From: tang.junhui@zte.com.cn
To: mlyle@lyle.org
Cc: linux-bcache@vger.kernel.org, linux-block@vger.kernel.org,
tang.junhui@zte.com.cn
Subject: Re: [PATCH v3] bcache: fix writeback target calc on large devices
Date: Sat, 6 Jan 2018 15:29:57 +0800 [thread overview]
Message-ID: <1515223797-25169-1-git-send-email-tang.junhui@zte.com.cn> (raw)
From: Tang Junhui <tang.junhui@zte.com.cn>
Hello Mike,
I thought twice, and feel this patch is a little complex and still not very accurate for
small backend devices. I think we can resolve it like this:
uint64_t cache_dirty_target =
div_u64(cache_sectors * dc->writeback_percent, 100);
- int64_t target = div64_u64(cache_dirty_target * bdev_sectors(dc->bdev),
- c->cached_dev_sectors);
+ int64_t target = div64_u64(cache_dirty_target,
+ div64_u64(c->cached_dev_sectors, bdev_sectors(dc->bdev)));
c->cached_dev_sectors is always bigger than bdev_sectors(dc->bdev), so
div64_u64(c->cached_dev_sectors, bdev_sectors(dc->bdev) would be never smaller than 1,
and this expression has no multiplication operation, so we do not need to worry
about overflows.
we also can multiply a value(2^10) to avoid loss of accuracy in division like bellow:
(it would support all device smaller than 2^54 BYTE).
+ int64_t target = div64_u64(cache_dirty_target<<10,
+ div64_u64(c->cached_dev_sectors<<10, bdev_sectors(dc->bdev)));
How do you think about?
> Bcache needs to scale the dirty data in the cache over the multiple
> backing disks in order to calculate writeback rates for each.
> The previous code did this by multiplying the target number of dirty
> sectors by the backing device size, and expected it to fit into a
> uint64_t; this blows up on relatively small backing devices.
>
> The new approach figures out the bdev's share in 16384ths of the overall
> cached data. This is chosen to cope well when bdevs drastically vary in
> size and to ensure that bcache can cross the petabyte boundary for each
> backing device.
>
> This has been improved based on Tang Junhui's feedback to ensure that
> every device gets a share of dirty data, no matter how small it is
> compared to the total backing pool.
>
> Reported-by: Jack Douglas <jack@douglastechnology.co.uk>
> Signed-off-by: Michael Lyle <mlyle@lyle.org>
> ---
> drivers/md/bcache/writeback.c | 35 +++++++++++++++++++++++++++++++----
> 1 file changed, 31 insertions(+), 4 deletions(-)
>
> diff --git a/drivers/md/bcache/writeback.c b/drivers/md/bcache/writeback.c
> index 61f24c04cebd..c7e35180091e 100644
> --- a/drivers/md/bcache/writeback.c
> +++ b/drivers/md/bcache/writeback.c
> @@ -18,17 +18,43 @@
> #include <trace/events/bcache.h>
>
> /* Rate limiting */
> -
> -static void __update_writeback_rate(struct cached_dev *dc)

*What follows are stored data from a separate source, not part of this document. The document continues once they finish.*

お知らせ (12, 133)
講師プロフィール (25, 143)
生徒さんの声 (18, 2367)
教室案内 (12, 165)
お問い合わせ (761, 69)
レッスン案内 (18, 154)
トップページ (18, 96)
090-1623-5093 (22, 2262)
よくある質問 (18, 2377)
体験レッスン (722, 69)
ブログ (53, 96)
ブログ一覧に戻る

> +static uint64_t __calc_target_rate(struct cached_dev *dc)
> {
> struct cache_set *c = dc->disk.c;
> +
> + /*
> + * This is the size of the cache, minus the amount used for
> + * flash-only devices
> + */
> uint64_t cache_sectors = c->nbuckets * c->sb.bucket_size -
> bcache_flash_devs_sectors_dirty(c);
> +
> + /*
> + * Unfortunately there is no control of global dirty data. If the
> + * user states that they want 10% dirty data in the cache, and has,
> + * e.g., 5 backing volumes of equal size, we try and ensure each
> + * backing volume uses about 2% of the cache.
> + *
> + * 16384 is chosen here as something that each backing device should
> + * be a reasonable fraction of the share, and not to blow up until
> + * individual backing devices are a petabyte.
> + */
> + uint32_t bdev_share_per16k =
> + div64_u64(16384 * bdev_sectors(dc->bdev),
> + c->cached_dev_sectors);
> +
> uint64_t cache_dirty_target =
> div_u64(cache_sectors * dc->writeback_percent, 100);
> - int64_t target = div64_u64(cache_dirty_target * bdev_sectors(dc->bdev),
> - c->cached_dev_sectors);
>
> + /* Ensure each backing dev gets at least 1/16384th dirty share */
> + if (bdev_share_per16k < 1)
> + bdev_share_per16k = 1;
> +
> + return div_u64(cache_dirty_target * bdev_share_per16k, 16384);
> +}
> +
> +static void __update_writeback_rate(struct cached_dev *dc)
> +{
> /*
> * PI controller:
> * Figures out the amount that should be written per second.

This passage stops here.